Utang na loob is but one of two types of debt that a Filipina incurs in Filipina society. The difference between the two involves the amount of emotions involved. The reciprocity of granting and receiving favors that exists in the Philippines to keep relationships favorable can be broken down to these two acts: contractual and utang na loob.

We are all familiar with contractual acts that involve a written or oral agreement between the receiver and the giver, such as a contract to build a house or provide a service. In a contractual act, each person involved knows their duties and carries it out appropriately and their is generally little or no emotion involved and when the contracted act is completed, all involved go on to something else.

With utang na loob, the giving and receiving of favors may be unmeasurable depending on who is giving a favor and who is receiving a favor.

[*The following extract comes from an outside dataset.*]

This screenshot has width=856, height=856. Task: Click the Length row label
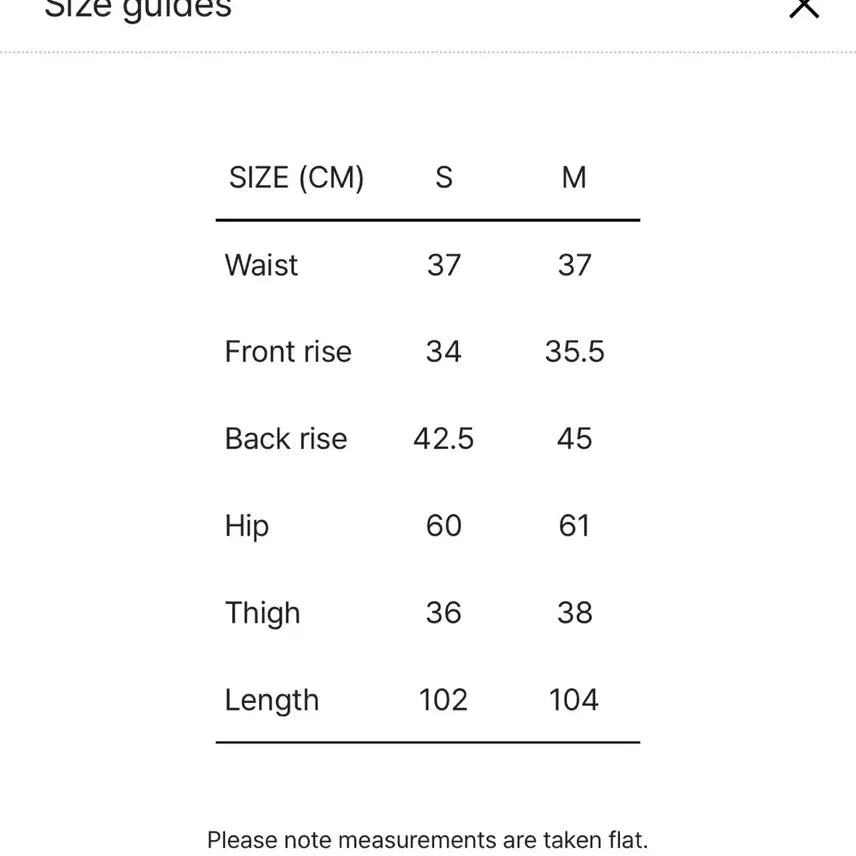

The most common utang na loob is the granting of a parent to their children, such as bringing that child into this world and a debt that the child could never repay. Every child is expected to take care of their parents in their parent’s old age.

Another common form of utang na loob is the sister or brother who provides for the education of her sister or brother and then their are the utang na loob of others, such as a lawyer who frees a wrongly arrested person for an alleged serious offense or the doctor who saves a person’s life. These acts of utang na loob can never be measured or paid back, so a person is forever in debt to the giver, whose status is greater than that of their own. So, in essence, being grateful is another aspect of Philippines society.

Being grateful and being aware of the gratitude that a Filipina has for her familial kinship relationships, ceremonial or ritual kinship relationships and utang na loob relationships, should help to clarify why your Filipina acts or behaves the way she does. Say for instance, you gave your Filipina a gift and she accepts it, thanks you and walks into another room and you’re left puzzled. It is considered rude in the Philippines to open a gift in front of the person who gave it to you. If, you open a gift in front of the person who gave it to you, they may deem you to be greedy or worse yet, that you will expose the gift they gave you to everyone else looking and that the gift may not be as opulent as the next person’s gift.

Foreigners involved with a Filipina will have to be especially careful when interacting with her family, for you may have obligations that you aren’t aware of if you don’t remember the act of utang na loob and how it influences everything around you while in the Philippines and even after you leave. If, you have a problem in the Philippines, just remember to consult with your Filipina first or a well-intended foreigner who have been living in the Philippines for a number of years. Also, think about reciprocity, receiving and granting favors, familial, ritual and utang na loob relationships and be grateful that you are able to travel to and stay in the warm, friendly and beautiful Philippines.